▸ **WORK TASK**
Retype every entry below exactly as it stands.

Records from a collection:
+-------+

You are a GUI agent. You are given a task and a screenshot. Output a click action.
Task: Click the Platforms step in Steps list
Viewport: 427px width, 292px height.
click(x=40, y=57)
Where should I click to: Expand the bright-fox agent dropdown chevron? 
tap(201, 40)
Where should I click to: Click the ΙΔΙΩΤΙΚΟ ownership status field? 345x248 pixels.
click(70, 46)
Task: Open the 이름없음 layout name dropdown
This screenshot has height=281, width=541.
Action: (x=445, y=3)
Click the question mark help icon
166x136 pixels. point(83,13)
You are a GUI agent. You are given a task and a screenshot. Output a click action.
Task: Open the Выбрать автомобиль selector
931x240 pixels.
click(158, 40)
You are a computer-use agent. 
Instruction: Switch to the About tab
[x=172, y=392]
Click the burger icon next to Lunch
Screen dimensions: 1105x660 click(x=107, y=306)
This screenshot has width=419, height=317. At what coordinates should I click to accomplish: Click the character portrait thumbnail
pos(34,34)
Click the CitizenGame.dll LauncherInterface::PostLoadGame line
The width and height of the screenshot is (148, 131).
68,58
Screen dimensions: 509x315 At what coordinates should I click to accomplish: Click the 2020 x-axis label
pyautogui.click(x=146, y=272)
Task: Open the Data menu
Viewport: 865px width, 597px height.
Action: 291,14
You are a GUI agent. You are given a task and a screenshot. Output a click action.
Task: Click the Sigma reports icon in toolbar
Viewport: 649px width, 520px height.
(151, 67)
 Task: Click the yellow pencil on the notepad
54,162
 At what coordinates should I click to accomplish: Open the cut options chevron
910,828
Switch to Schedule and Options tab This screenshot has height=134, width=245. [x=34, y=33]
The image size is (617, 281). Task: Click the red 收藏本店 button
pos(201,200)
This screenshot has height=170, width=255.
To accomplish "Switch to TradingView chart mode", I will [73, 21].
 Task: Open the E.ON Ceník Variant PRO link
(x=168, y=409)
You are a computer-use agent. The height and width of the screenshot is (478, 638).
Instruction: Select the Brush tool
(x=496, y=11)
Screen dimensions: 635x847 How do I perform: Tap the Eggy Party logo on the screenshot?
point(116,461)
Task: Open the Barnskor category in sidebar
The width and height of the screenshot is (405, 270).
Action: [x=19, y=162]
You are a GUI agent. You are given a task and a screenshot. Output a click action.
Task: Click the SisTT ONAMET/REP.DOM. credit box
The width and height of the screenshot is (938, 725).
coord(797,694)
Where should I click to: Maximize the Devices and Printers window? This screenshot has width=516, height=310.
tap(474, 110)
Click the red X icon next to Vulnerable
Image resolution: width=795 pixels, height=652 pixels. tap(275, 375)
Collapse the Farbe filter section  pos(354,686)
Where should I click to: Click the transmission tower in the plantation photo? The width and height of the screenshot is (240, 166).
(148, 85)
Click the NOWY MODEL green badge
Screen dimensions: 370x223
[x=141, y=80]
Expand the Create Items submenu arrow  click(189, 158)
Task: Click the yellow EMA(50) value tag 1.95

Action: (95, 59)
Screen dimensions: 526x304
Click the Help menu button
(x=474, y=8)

+-------+

▸ **EXERCISE RESPONSE**
You are a GUI agent. You are given a task and a screenshot. Output a click action.
Task: Click the Platforms step in Steps list
Viewport: 427px width, 292px height.
click(x=40, y=57)
Where should I click to: Expand the bright-fox agent dropdown chevron? 
tap(201, 40)
Where should I click to: Click the ΙΔΙΩΤΙΚΟ ownership status field? 345x248 pixels.
click(70, 46)
Task: Open the 이름없음 layout name dropdown
This screenshot has height=281, width=541.
Action: (x=445, y=3)
Click the question mark help icon
166x136 pixels. point(83,13)
You are a GUI agent. You are given a task and a screenshot. Output a click action.
Task: Open the Выбрать автомобиль selector
931x240 pixels.
click(158, 40)
You are a computer-use agent. 
Instruction: Switch to the About tab
[x=172, y=392]
Click the burger icon next to Lunch
Screen dimensions: 1105x660 click(x=107, y=306)
This screenshot has width=419, height=317. At what coordinates should I click to accomplish: Click the character portrait thumbnail
pos(34,34)
Click the CitizenGame.dll LauncherInterface::PostLoadGame line
The width and height of the screenshot is (148, 131).
68,58
Screen dimensions: 509x315 At what coordinates should I click to accomplish: Click the 2020 x-axis label
pyautogui.click(x=146, y=272)
Task: Open the Data menu
Viewport: 865px width, 597px height.
Action: 291,14
You are a GUI agent. You are given a task and a screenshot. Output a click action.
Task: Click the Sigma reports icon in toolbar
Viewport: 649px width, 520px height.
(151, 67)
 Task: Click the yellow pencil on the notepad
54,162
 At what coordinates should I click to accomplish: Open the cut options chevron
910,828
Switch to Schedule and Options tab This screenshot has height=134, width=245. [x=34, y=33]
The image size is (617, 281). Task: Click the red 收藏本店 button
pos(201,200)
This screenshot has height=170, width=255.
To accomplish "Switch to TradingView chart mode", I will [73, 21].
 Task: Open the E.ON Ceník Variant PRO link
(x=168, y=409)
You are a computer-use agent. The height and width of the screenshot is (478, 638).
Instruction: Select the Brush tool
(x=496, y=11)
Screen dimensions: 635x847 How do I perform: Tap the Eggy Party logo on the screenshot?
point(116,461)
Task: Open the Barnskor category in sidebar
The width and height of the screenshot is (405, 270).
Action: [x=19, y=162]
You are a GUI agent. You are given a task and a screenshot. Output a click action.
Task: Click the SisTT ONAMET/REP.DOM. credit box
The width and height of the screenshot is (938, 725).
coord(797,694)
Where should I click to: Maximize the Devices and Printers window? This screenshot has width=516, height=310.
tap(474, 110)
Click the red X icon next to Vulnerable
Image resolution: width=795 pixels, height=652 pixels. tap(275, 375)
Collapse the Farbe filter section  pos(354,686)
Where should I click to: Click the transmission tower in the plantation photo? The width and height of the screenshot is (240, 166).
(148, 85)
Click the NOWY MODEL green badge
Screen dimensions: 370x223
[x=141, y=80]
Expand the Create Items submenu arrow  click(189, 158)
Task: Click the yellow EMA(50) value tag 1.95

Action: (95, 59)
Screen dimensions: 526x304
Click the Help menu button
(x=474, y=8)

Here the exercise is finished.